Tambahannnya adalah, kondisi mahasiswa sekarang, bisa dibilang wajar, karena kuatnya arus globalisasi masuk ke negara kita lewat internet dan sebagainya. Produk luar negeri yang masuk tidak hanya barang tapi juga budaya, masyarakat kita terutama mahasiswa kalap menghadapi hal seperti ini. apakah ini berbahaya? Sebenarnya tidak berbahaya, karena sah-sah saja pria memakai jeans punyanya orang barat, sah-sah saja remaja kita pakai smartphone dan berselancar di dunia maya, sah-sah saja kita selfie atau groufie dengan kawan-kawan. Tapi hal tersebut bersifat melenakan sehingga tidak sedikit kawan-kawan kita yang mahasiswa lupa apa yang seharusnya mereka lakukan.

Kuliah yang sebenarnya tidak hanya pelatihan kerja menjadi terbatas fungsinya hanya menjadi tempat pelatihan kerja. Padahal jika kita melihat sejarah, para mahasiswa adalah sebuah gerakan yang tidak hanya merubah dirinya pribadi tetapi juga dapat merubah bangsa. Dulu pemuda tidak hanya menjadi tenaga kerja, tetapi mereka berjuang dengan penuh semangat untuk merebut kemerdekaan. Itu semua mereka lakukan berkat pendidikan. mereka sadar betul fungsi pendidikan tidak hanya memberikan mereka pengetahuan tentang pekerjaan tetapi juga membuka pikiran mereka dan wawasan mereka tentang sebuah kemerdekaan.
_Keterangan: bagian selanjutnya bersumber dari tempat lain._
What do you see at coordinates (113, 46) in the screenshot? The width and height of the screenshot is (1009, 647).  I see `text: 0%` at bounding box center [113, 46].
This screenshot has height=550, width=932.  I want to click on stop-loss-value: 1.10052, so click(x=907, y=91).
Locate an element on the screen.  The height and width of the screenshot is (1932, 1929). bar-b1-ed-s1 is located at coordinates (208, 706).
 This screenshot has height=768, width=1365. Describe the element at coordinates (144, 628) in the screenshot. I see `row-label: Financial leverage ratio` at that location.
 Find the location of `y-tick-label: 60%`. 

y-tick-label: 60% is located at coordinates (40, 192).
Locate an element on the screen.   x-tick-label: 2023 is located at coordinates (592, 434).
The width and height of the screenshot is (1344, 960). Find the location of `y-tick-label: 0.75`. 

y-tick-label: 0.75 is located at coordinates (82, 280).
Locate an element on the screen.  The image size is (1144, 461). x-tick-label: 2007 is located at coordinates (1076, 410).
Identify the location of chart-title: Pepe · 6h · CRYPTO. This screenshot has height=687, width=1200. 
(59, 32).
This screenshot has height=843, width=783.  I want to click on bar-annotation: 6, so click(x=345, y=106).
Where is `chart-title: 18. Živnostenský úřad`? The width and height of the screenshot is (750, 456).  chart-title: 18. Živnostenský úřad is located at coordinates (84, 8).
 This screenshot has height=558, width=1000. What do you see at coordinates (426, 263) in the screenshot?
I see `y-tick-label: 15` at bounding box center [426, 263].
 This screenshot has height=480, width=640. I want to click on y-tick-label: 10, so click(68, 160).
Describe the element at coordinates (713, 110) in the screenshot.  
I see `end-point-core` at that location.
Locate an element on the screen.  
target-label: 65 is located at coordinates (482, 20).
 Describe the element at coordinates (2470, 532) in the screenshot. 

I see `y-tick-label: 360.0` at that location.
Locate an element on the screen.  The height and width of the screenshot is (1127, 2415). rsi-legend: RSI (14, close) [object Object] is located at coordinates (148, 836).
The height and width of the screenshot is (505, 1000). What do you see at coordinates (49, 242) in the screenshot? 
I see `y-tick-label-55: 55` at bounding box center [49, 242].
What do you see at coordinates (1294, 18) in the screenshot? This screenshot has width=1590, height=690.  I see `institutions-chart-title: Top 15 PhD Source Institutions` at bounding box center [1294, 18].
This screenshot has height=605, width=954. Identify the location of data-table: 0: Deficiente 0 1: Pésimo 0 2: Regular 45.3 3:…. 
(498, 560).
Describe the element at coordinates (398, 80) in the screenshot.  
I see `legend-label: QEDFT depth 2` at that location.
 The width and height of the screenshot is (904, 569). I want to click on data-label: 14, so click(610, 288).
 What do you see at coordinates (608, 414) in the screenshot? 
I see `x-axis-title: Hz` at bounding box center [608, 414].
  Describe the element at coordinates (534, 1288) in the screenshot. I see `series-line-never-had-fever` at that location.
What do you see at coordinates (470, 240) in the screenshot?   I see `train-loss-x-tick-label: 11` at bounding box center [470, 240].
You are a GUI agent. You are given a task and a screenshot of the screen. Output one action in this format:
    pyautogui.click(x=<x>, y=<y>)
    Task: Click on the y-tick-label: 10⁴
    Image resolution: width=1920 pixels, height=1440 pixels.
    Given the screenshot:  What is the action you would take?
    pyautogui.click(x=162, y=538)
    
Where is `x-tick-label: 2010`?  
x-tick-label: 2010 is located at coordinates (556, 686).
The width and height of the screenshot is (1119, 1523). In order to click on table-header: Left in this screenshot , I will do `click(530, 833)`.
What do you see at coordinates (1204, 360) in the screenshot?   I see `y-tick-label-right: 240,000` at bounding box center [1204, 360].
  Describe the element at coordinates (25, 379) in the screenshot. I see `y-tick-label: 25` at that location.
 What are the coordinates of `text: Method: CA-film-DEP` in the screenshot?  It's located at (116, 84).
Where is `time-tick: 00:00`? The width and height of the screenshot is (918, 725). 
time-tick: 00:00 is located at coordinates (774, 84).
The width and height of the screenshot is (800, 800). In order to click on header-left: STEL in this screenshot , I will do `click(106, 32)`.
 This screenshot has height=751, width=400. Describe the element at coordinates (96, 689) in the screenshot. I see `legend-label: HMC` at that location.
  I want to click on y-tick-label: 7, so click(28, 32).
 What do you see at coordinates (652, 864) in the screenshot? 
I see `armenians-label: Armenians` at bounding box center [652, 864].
Apakah hal ini masih relevan? Tentu saja, karena saat ini negara kita masih pesakitan dengan segala macam permasalahan yang dihadapi, sudah saatnya pemuda peduli, sudah saatnya pemuda ambil kendali karena sejarah membuktikan bahwa setiap kemenangan ada usaha pemuda di dalamnya.